Exacerbating this conflict has been the systematic effort to promote a Jewish presence in the city at the expense of the Arab population. Chapter 5 treats the way the supposedly neutral science of urban planning has been twisted into an ideology for furthering the judaization of the city‘s population.
Chapter six focuses on demography, providing a concise history of population changes in the city from the Ottoman period to the present, looking in particular at Israeli attempts at demographic engineering in East Jerusalem since 1967. The chapter also analyzes class and ethnic divisions, finding that they largely overlap. Benvenisti observes that each of Jerusalem‘s Arab and Jewish communities has been able to establish its own distinct "normal" society with few links to the other. The Arab and Jewish communities have also learned to develop new mechanisms for survival within the framework of "tribal maps" drawn in the minds of community members wandering within the city‘s boundaries. (p.198). With regard to the "wish for separation" marking relationships among the city‘s communities, Benvenisti makes interesting comparisons between the existing situations in Jerusalem and Belfast. He argues that Jerusalem is an even more divided city because its two communities interact far less frequently and because with respect to lifestyle and culture, the gap between Arabs and Jews is much greater than that between Catholics and Protestants in Belfast (p. 197).
In chapter seven, Benvenisti reviews various recent plans for resolving the Jerusalem question. He notes that as a result of the Intifada mutual fear and hostility between Arabs and Jews in the city has grown. This fear, he suggests, has produced a desire for separation that has been a "motivating force behind the Israeli-Palestinian peace process" (p.199). He charts the emergence on the ground of a de facto separation between the two communities and suggests that a realistic and practical approach to peace in the city will accept this already existing separation as the basis for a future peace involving divided sovereignty over the city.
The last chapter of the book is devoted to reflections occasioned by visits to various Jewish, Christian and Muslim cemeteries in Jerusalem. Through re-telling some of the poignant stories memorialized on their tombstones, Benvenisti conveys the depth of the conflicts and tragedies that have shaped relations between Jerusalem‘s ethnic and religious communities (p. 247).
Unifying the book is a central concern with how various groups have sought to lay claim to and maintain a hold over the city through both ideological constructions and through the alteration of facts on the ground. Benvenisti has the courage to make plain throughout that Israel‘s nationalist designs on the city have everything to do with maintaining and legitimizing Jewish-Israeli control over the city and nothing to do with their professed aims of "unifying the city" or "equalizing services" for all its inhabitants.

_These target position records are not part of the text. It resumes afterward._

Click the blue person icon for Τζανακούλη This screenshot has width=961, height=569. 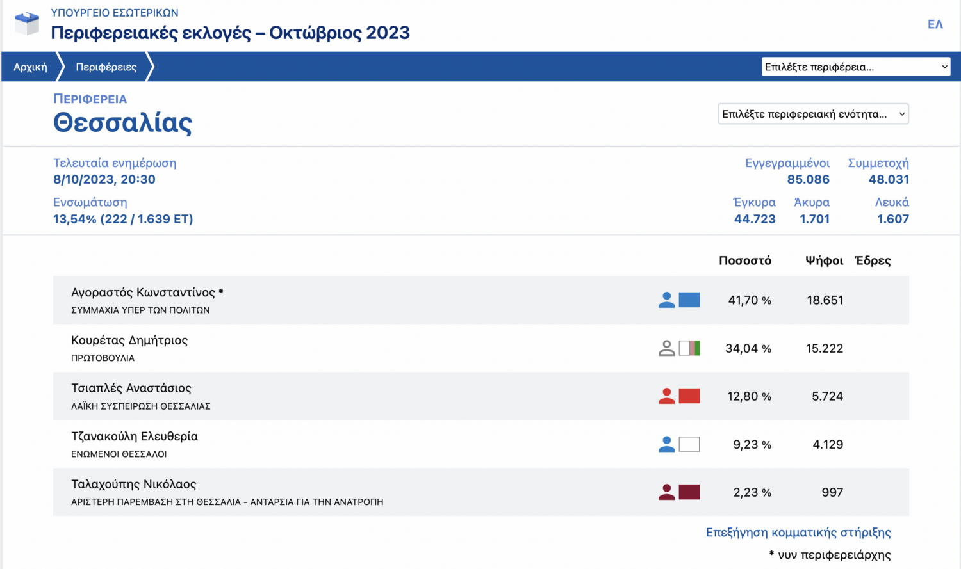coord(666,444)
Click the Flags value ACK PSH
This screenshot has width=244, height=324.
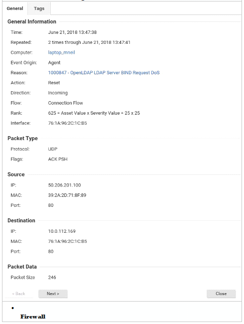58,159
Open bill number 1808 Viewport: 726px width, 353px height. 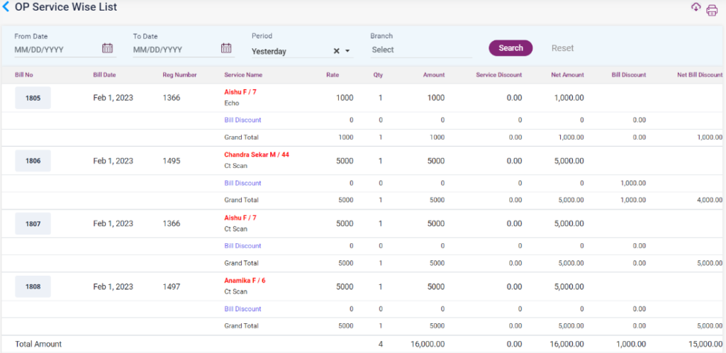click(x=33, y=286)
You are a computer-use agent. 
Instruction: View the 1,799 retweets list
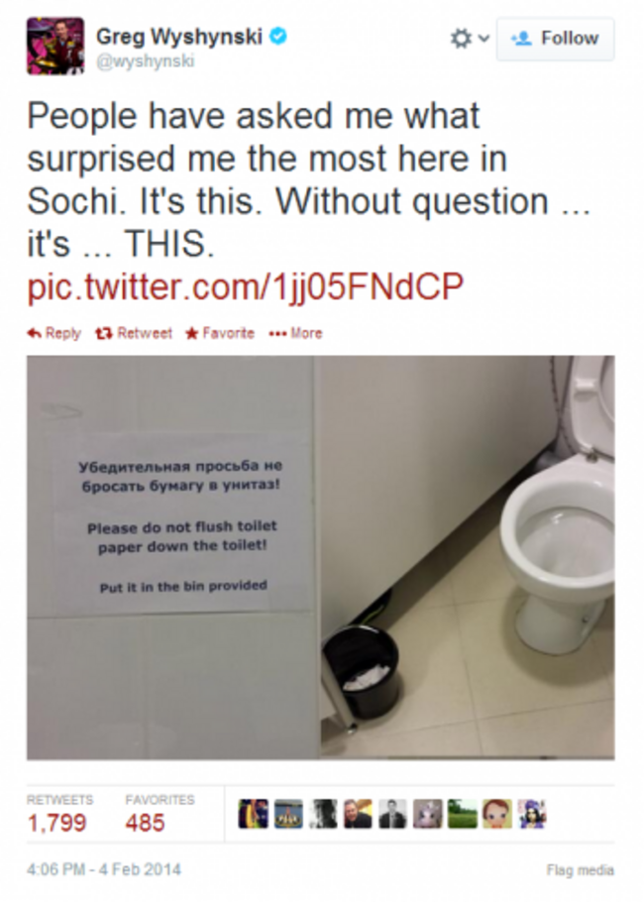point(59,815)

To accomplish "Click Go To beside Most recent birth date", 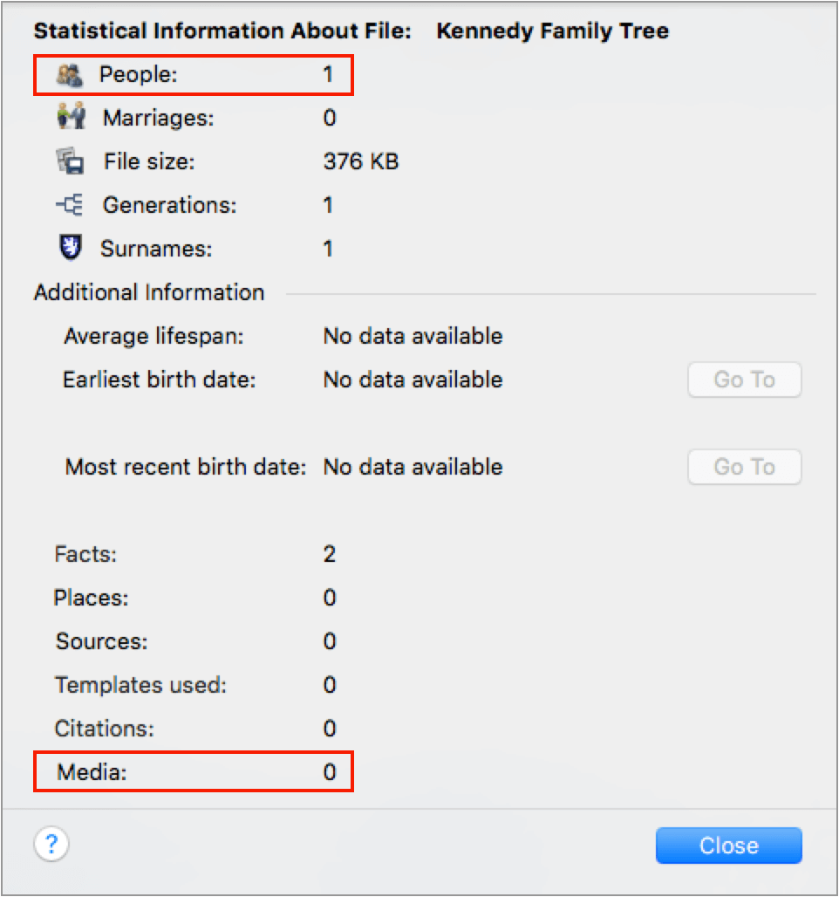I will pyautogui.click(x=744, y=467).
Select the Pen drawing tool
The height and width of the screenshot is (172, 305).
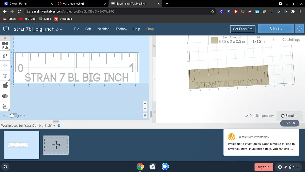click(5, 56)
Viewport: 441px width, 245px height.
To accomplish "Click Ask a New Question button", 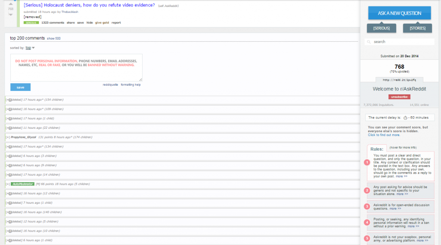I will coord(399,13).
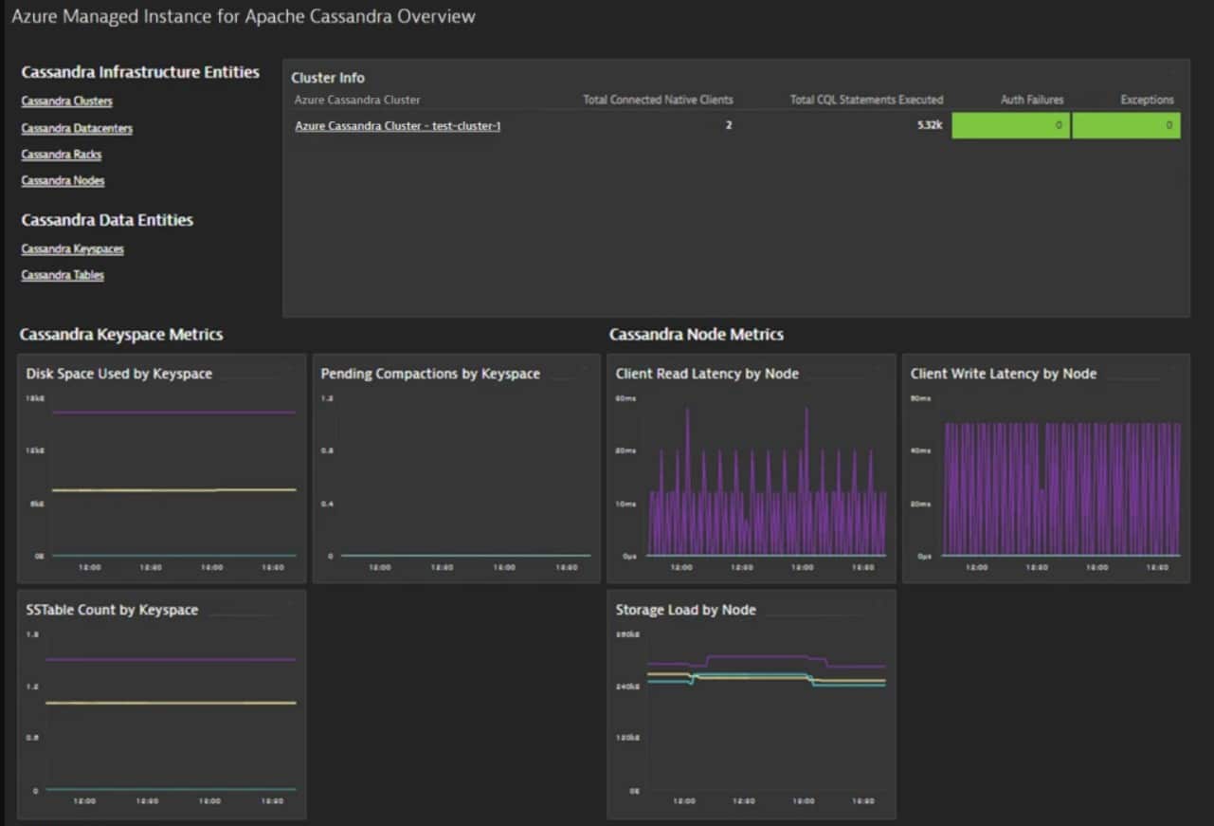Viewport: 1214px width, 826px height.
Task: Click the Total Connected Native Clients value
Action: click(728, 124)
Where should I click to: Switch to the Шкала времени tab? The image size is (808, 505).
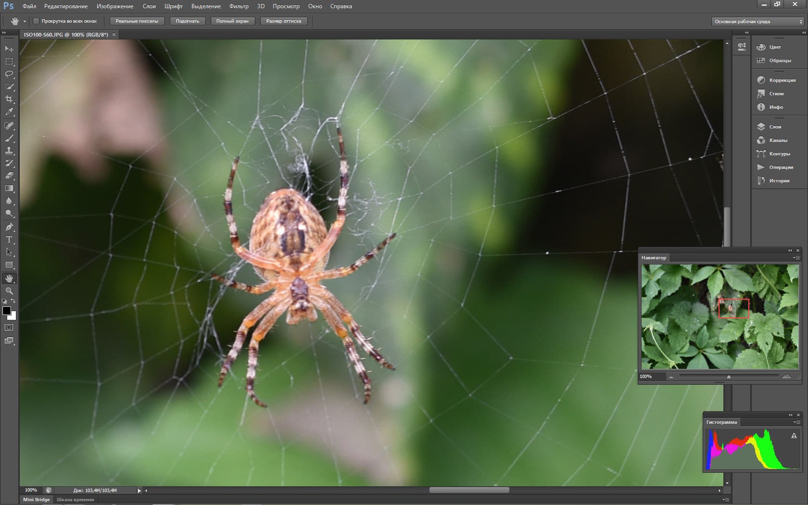(76, 500)
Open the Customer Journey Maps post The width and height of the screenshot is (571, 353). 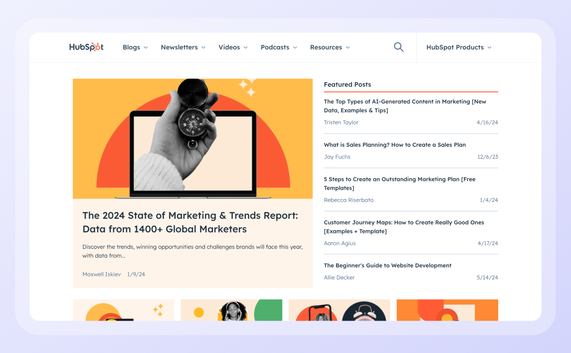point(404,227)
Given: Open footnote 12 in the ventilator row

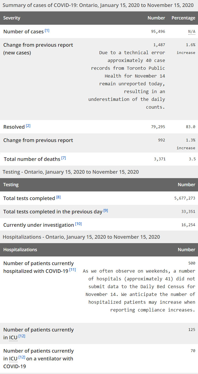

The book‘s structure as a series of essayistic reflections on closely related topics has drawbacks and advantages. Not being a scholarly monograph, the book does not offer original research for specialists in the field. Moreover, it lacks any scholarly footnotes or bibliography, something researchers will find annoying, especially in a book that draws on and engages with so much of the existing scholarly literature. Finally, material in one chapter often overlaps with material in another, making the book repetitive at times. Nevertheless, in covering so many important topics in a colorful style rich with anecdotes, City of Stone provides a vivid introduction to the conflict over the city for the general reader. The book should also be of value to those interested in studying ethnic, national and inter-communal conflicts, as well as for courses on the history and politics of the Palestinian-Israeli dispute.